作成内容: 下の抜粋の「去る7月22日の政経懇談会で」から「う観点からは、中途半端になる恐れがある。」までを、一字も変えずに書き写して。

抜粋:
去る7月22日の政経懇談会で、大原一三衆議院議員(自民党行政改革推進本部組織・公務員制度委員長、金融問題調査会円の国際化問題小委員長)は、日本経済の当面の課題について語った。

[大原議員]

■不良債権処理問題
今般の不況は金融不況であり、不良債権の処理が何より重要だ。私は、先の国会で議員立法で土地の再評価を提案し実現したが、これにより、都銀11行で3兆円資本がアップした。
先般、自民党は金融再生トータルプランを発表した。現在、金融問題については、大蔵省、金融監督庁、預金保険機構の3つの組織で対応しているが、権限が分散してしまっている。私は、臨時立法で、平成復興金融公庫を作り、これを参謀本部としてすべての権限を集中し、不良債権処理と金融機関の再編をすすめてはどうかと提案した。現在のプランでは、破綻銀行は、整理回収銀行に営業譲渡するか、一部の不良債権を整理回収銀行に買い取ってもらって、再建を目指す(ブリッジバンク)ことになるが、日本の金融機関の再編という観点からは、中途半端になる恐れがある。

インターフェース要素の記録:
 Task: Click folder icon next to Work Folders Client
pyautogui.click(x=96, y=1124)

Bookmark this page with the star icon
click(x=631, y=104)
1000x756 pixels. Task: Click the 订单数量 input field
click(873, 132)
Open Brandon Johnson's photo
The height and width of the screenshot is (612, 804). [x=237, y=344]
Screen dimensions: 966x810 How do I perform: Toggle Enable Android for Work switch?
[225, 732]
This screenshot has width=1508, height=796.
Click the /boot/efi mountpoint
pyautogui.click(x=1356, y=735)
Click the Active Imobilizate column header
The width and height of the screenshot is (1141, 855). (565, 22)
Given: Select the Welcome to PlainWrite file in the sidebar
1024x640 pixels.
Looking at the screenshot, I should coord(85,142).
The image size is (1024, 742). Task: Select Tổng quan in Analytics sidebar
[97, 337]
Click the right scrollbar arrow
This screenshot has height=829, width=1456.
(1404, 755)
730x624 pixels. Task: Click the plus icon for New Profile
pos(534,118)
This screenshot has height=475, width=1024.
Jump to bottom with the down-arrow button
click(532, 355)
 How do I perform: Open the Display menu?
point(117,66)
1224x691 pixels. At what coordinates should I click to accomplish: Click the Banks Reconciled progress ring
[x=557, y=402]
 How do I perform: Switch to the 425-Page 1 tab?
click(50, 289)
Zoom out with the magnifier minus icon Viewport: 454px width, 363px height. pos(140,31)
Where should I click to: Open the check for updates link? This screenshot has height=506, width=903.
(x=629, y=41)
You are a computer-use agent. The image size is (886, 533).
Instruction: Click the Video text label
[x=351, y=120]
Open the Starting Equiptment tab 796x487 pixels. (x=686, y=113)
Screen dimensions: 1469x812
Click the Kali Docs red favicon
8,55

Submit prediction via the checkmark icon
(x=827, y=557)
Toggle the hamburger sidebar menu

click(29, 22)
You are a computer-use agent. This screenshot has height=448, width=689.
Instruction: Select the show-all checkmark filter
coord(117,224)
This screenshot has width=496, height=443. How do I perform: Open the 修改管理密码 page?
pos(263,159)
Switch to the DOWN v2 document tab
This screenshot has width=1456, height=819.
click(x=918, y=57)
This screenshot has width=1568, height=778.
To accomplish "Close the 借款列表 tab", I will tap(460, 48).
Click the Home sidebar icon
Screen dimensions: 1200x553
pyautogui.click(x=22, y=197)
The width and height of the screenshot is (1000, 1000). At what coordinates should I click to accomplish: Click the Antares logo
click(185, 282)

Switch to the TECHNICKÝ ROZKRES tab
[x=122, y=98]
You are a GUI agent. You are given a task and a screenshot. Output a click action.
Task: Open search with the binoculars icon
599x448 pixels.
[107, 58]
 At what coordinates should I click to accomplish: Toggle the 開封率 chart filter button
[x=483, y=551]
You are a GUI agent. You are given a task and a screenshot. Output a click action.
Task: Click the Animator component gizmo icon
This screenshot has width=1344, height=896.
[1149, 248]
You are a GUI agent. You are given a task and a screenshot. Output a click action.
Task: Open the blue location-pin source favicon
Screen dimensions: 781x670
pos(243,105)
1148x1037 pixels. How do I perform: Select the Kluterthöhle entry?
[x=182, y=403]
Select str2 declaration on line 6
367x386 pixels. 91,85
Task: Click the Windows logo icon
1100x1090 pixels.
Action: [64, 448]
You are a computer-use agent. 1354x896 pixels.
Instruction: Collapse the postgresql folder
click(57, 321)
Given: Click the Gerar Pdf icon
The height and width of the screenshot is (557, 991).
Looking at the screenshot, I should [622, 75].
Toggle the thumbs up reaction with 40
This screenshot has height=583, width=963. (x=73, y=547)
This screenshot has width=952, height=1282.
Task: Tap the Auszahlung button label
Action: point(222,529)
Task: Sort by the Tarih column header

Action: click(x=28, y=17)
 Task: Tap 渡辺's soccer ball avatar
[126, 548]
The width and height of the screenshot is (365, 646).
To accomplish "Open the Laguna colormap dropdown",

解答全文:
去る7月22日の政経懇談会で、大原一三衆議院議員(自民党行政改革推進本部組織・公務員制度委員長、金融問題調査会円の国際化問題小委員長)は、日本経済の当面の課題について語った。

[大原議員]

■不良債権処理問題
今般の不況は金融不況であり、不良債権の処理が何より重要だ。私は、先の国会で議員立法で土地の再評価を提案し実現したが、これにより、都銀11行で3兆円資本がアップした。
先般、自民党は金融再生トータルプランを発表した。現在、金融問題については、大蔵省、金融監督庁、預金保険機構の3つの組織で対応しているが、権限が分散してしまっている。私は、臨時立法で、平成復興金融公庫を作り、これを参謀本部としてすべての権限を集中し、不良債権処理と金融機関の再編をすすめてはどうかと提案した。現在のプランでは、破綻銀行は、整理回収銀行に営業譲渡するか、一部の不良債権を整理回収銀行に買い取ってもらって、再建を目指す(ブリッジバンク)ことになるが、日本の金融機関の再編という観点からは、中途半端になる恐れがある。